By Antonio Guerrero
South Africa’s central bank: Shareholders to get less control
Nigeria has secured a $915 million concessionary loan from the World Bank to help the government fund infrastructure development projects. Funds will be drawn between 2010 and 2015, though the government may tap no more than $180 million this year. The government is still said to be eyeing a 10-year $500 million debut global bond issue this year, to be denominated in naira. Proceeds will be used to plug government finances, with the 2010 federal budget expected to carry a deficit of more than 5%.
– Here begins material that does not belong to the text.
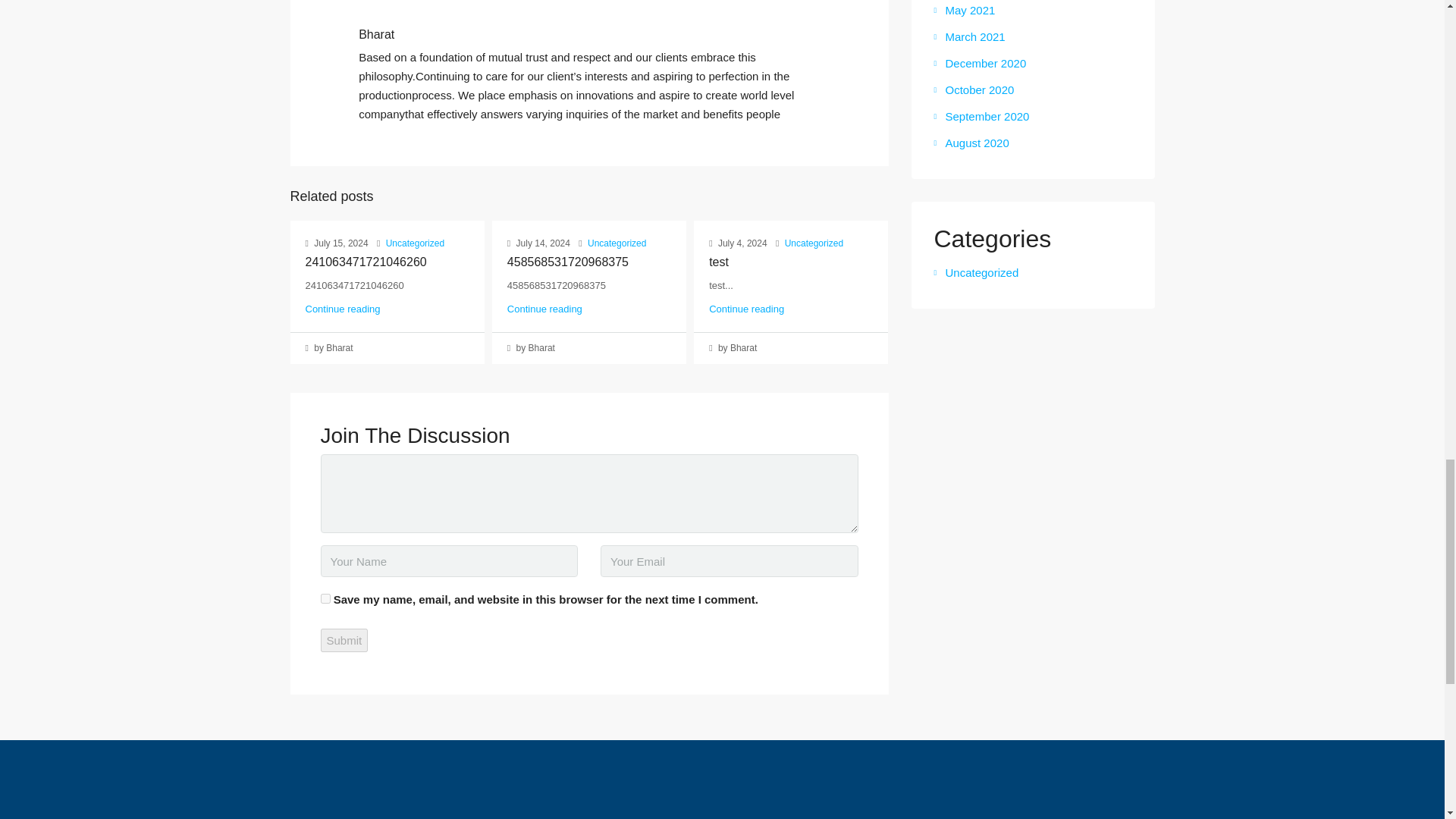
Submit (344, 639)
yes (325, 598)
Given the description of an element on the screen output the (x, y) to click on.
Angola has disappointed some investors who were awaiting the country's proposed $4 billion bond sale on international markets. The government decided to suspend its plan to seek a credit rating ahead of the placement, which has been shelved in favor of between $1.5 billion and $2 billion to be raised at home. Last year authorities announced plans to tap global markets with a two-part deal via JPMorgan Chase, for which they initiated talks with Standard & Poor's and Moody's for a rating. Proceeds were to be used to compensate for falling oil prices that reduced state revenues. Finance minister Carlos Lopes says the sovereign has scaled back its program, slashing its intended issuance in half and deciding to remain local.
The South African government, which allows private investors to acquire shares in the nation's central bank, is changing its rules to ensure the bank remains independent and that shareholders do not exercise undue influence over its operations. The bill, approved by the cabinet and pending parliamentary approval, allows the president to reappoint the bank's governor and deputy governors for terms of up to five years, creates a panel to vet board members, increases the number of board seats from 14 to 15 and allows the government to appoint four instead of three members. Some shareholders are demanding a hike in dividend payouts, which authorities claim is a push for greater control. Private shareholders get a fixed dividend of 10 cents per share, which they feel should be adjusted for inflation.